Symeon the New Theologian


Born 949 in Galatia (Paphlagonia); died 1022 in Chrysopolis. Byzantine religious writer and mystical philosopher.

In his youth, Symeon studied in Constantinople and was in the imperial service; he later became a monk. His works develop the themes of deep self-examination, self-purgation, and illumination of the individual who has withdrawn into himself to cultivate spirituality. For Symeon, the authority of the church’s hierarchical institutions receded into the background before the absolute authority of the “spirit-bearing” ascetic, the bearer of personal sanctity. Symeon’s teaching concerning the personal relationship between mentor (“spiritual father”) and disciple (“spiritual son”) as the highest norm of religious life is typologically comparable to the doctrines of Islamic mysticism concerning the link between the murshid and the murid; it is precisely in such a chain of “inheritance” that “tradition” is preserved.

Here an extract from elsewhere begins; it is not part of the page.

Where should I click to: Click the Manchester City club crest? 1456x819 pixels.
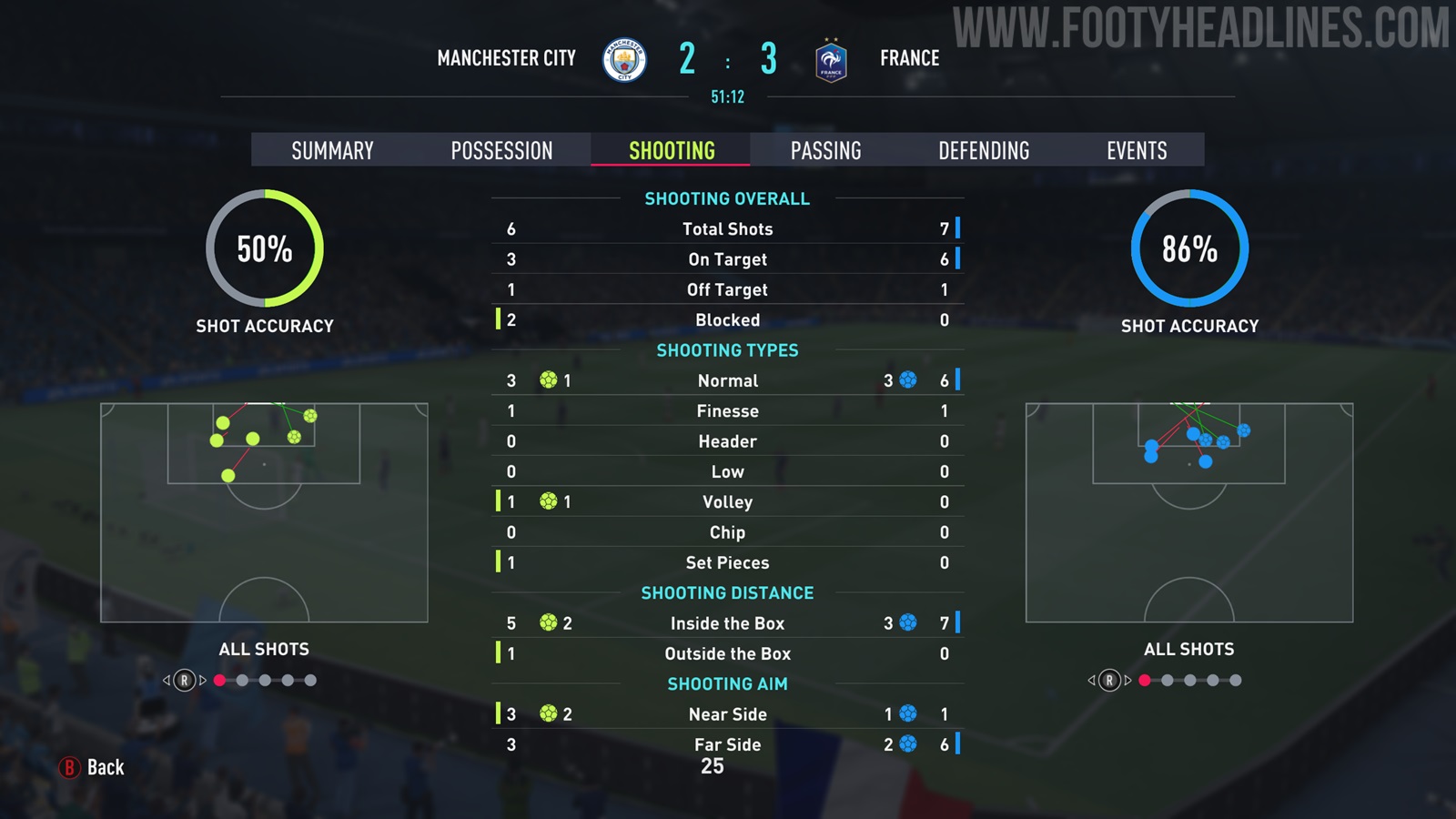point(623,57)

Symeon’s poems are important in the history of Byzantine literature because of the boldness with which the author reformed meters and brought poetic language close to the norms of living speech. Symeon’s mystical philosophy anticipated 14th-century hesychasm.


Greek text with French translation:
Catéchèses, vols. 1–3. Edited by B. Krivochéine. Translated by J. Paramelle. Paris, 1963–65.
Chapitres théologiques, gnostiques et pratiques. Edited by J. Darrouzes. Paris, 1958.
Traités théologiques et éthiques, vols. 1–2. Edited by J. Darrouzes. Paris, 1966–67.
Hymnes, vols. 1–3. Edited by J. Koder. Paris, 1969–73.
In Russian translation:
Slova, fascs. 1–2. Moscow, 1882.


Kazhdan, A. P. “Predvaritel’nye zamechaniia o mirovozzrenii vizantiiskogo mistika X-XI vv. Simeona.” Byzantinoslavica, 1967, vol. 28, no. 1.
Krivochéine, V. “The Writings of St. Symeon the New Theologian.” Orientalia Christiania Periodica, 1954, vol. 20.